Two Bangladeshi nationals identified as Ahmad Faisal, 26, and Muhammad Mukhtar Husain, 29, along with Kane Yahya, a 41 year old man from Mali, had been staying illegally in Japan, the Tokyo District Prosecutors Office said in a statement.

Faisal sneaked into the country after travelling by ship from South Korea around January 1997, and Husain came to Japan in February 2000 on a fake passport, it said.

Yahya overstayed his visa, which expired in October 1989, the statement said, without elaborating.

Officials at the office declined to comment further, only saying the three foreign nationals were believed to have links with al-Qaida.

The three were among eight foreigners arrested in Japan in connection with an investigation into Lionel Dumont, 33, a Frenchman linked to al-Qaida who stayed in Japan after the 11 September attacks in the United States, news reports said.

Al-Qaida links

Dumont allegedly belonged to Al-Qaida's logistics arm and police suspect he was engaged in raising funds, money laundering and forming a ''terrorist network while hiding in Japan'' between July 2002 and September 2003, according to earlier reports.

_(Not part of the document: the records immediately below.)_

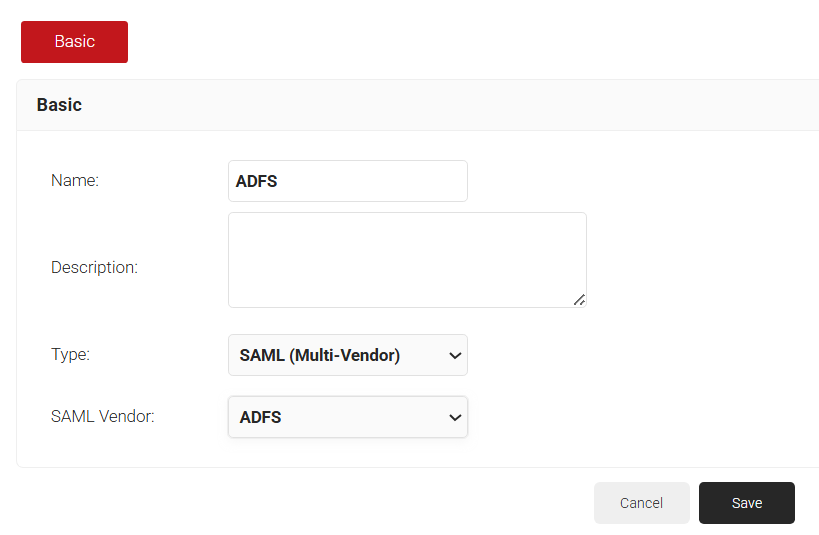
Task: Save the configuration with Save button
Action: coord(746,503)
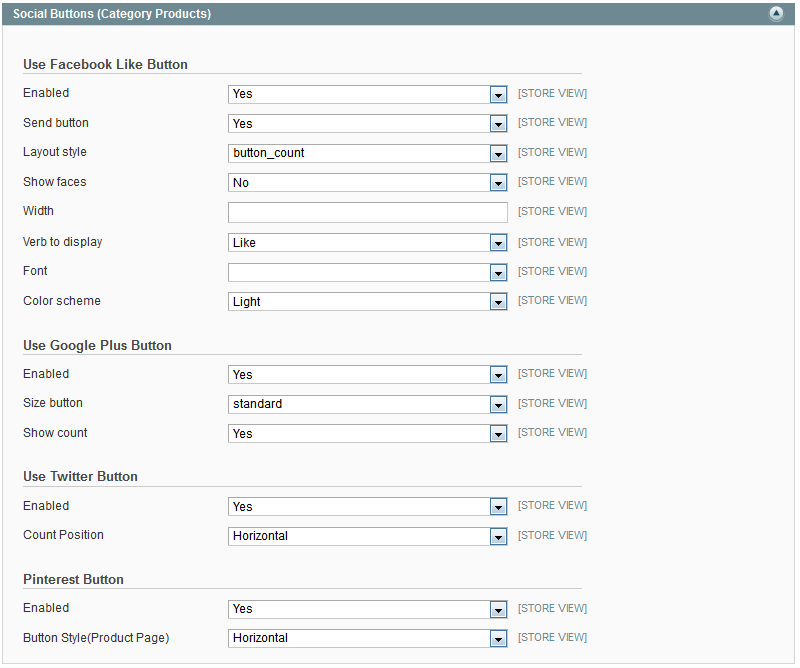Open Twitter Enabled dropdown
800x668 pixels.
[367, 507]
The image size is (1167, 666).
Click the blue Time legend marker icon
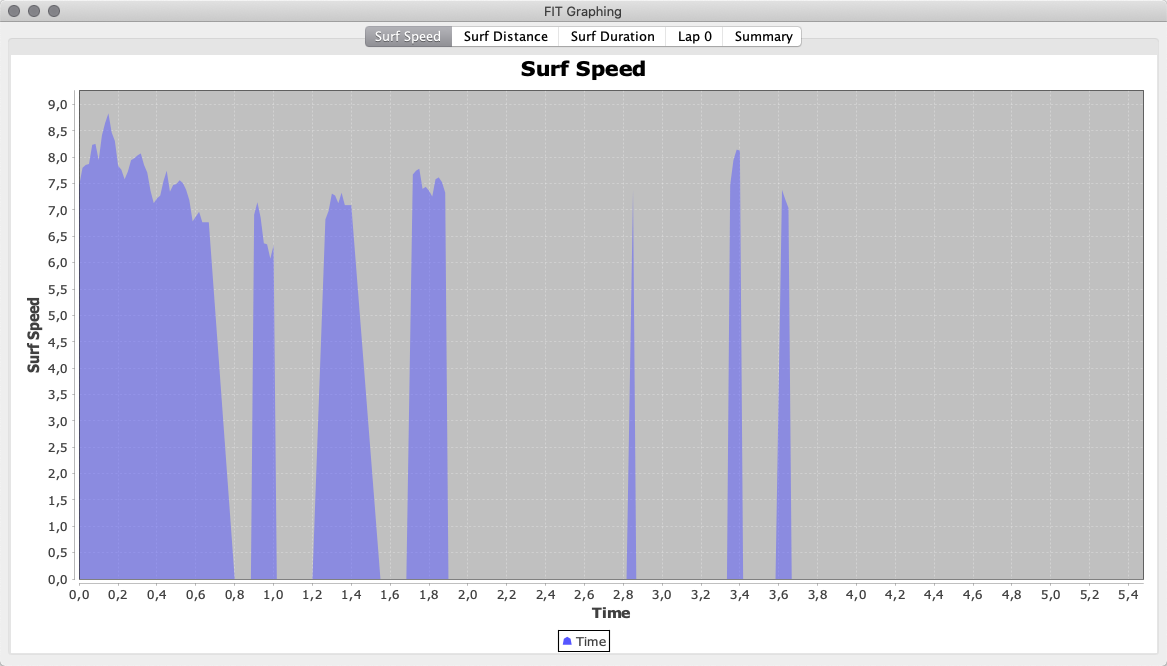pyautogui.click(x=567, y=641)
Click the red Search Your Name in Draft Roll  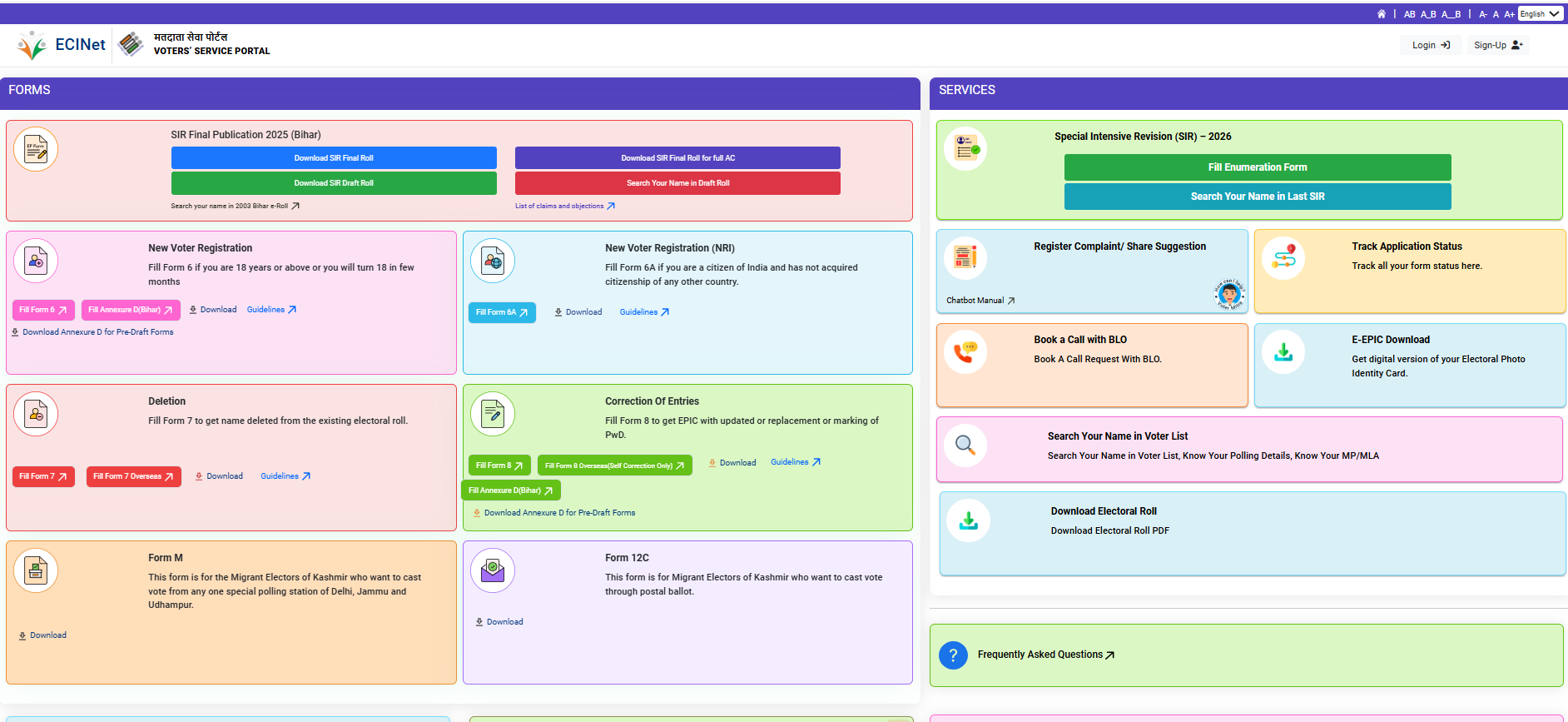pyautogui.click(x=677, y=183)
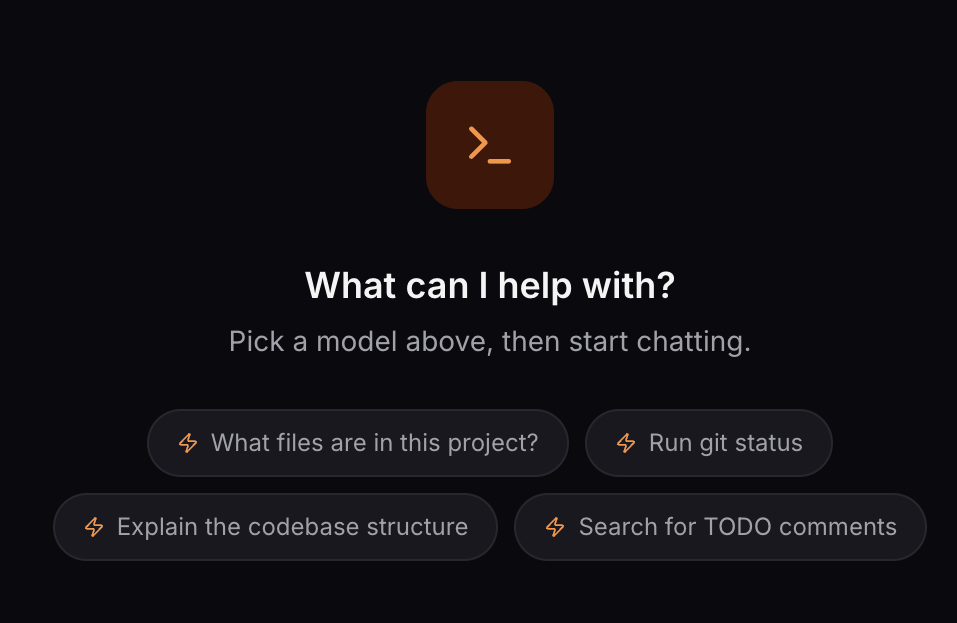Click the lightning bolt on 'Search for TODO comments'

coord(554,527)
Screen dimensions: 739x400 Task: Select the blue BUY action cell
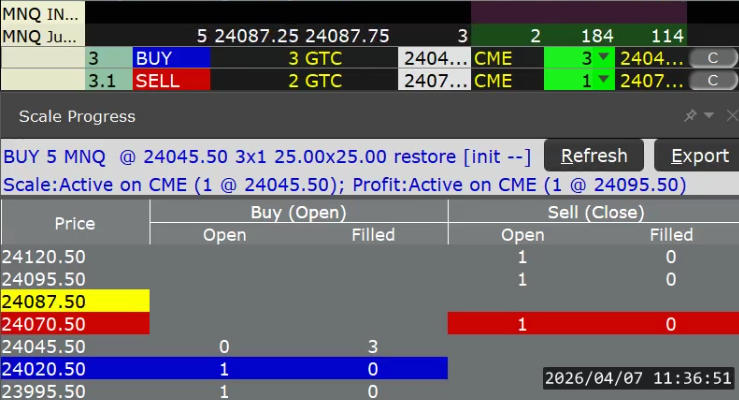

Police and security agencies have refused to comment on Dumont's reported stay in Japan, although it has been tacitly acknowledged in comments by politicians including Prime Minister Junichiro Koizumi.

Officials at the office declined to comment further, only saying the three foreign nationals were believed to have links with al-Qaida

Dumont is included on a US Treasury Department list published in June 2003 specifying 17 individuals linked to al-Qaida whose assets had been frozen.

He was arrested in Germany in December 2003 for ''non-terrorist'' offences and was extradited earlier this year to France, where, in 2001, he was sentenced in absentia to life in prison for armed robbery.

After dropping out of university, Dumont converted to Islam in 1993 and fought for the Mujahidin alongside the Bosnian army in Bosnia-Hercegovina.

He returned to France and is suspected of forming the "Roubaix Gang" in 1995, which carried out armed robberies to raise funds for Islamist causes until he fled a police raid a year later.

He reportedly entered Japan in July 2002 despite the country's stepped-up immigration measures after the September 11  attacks.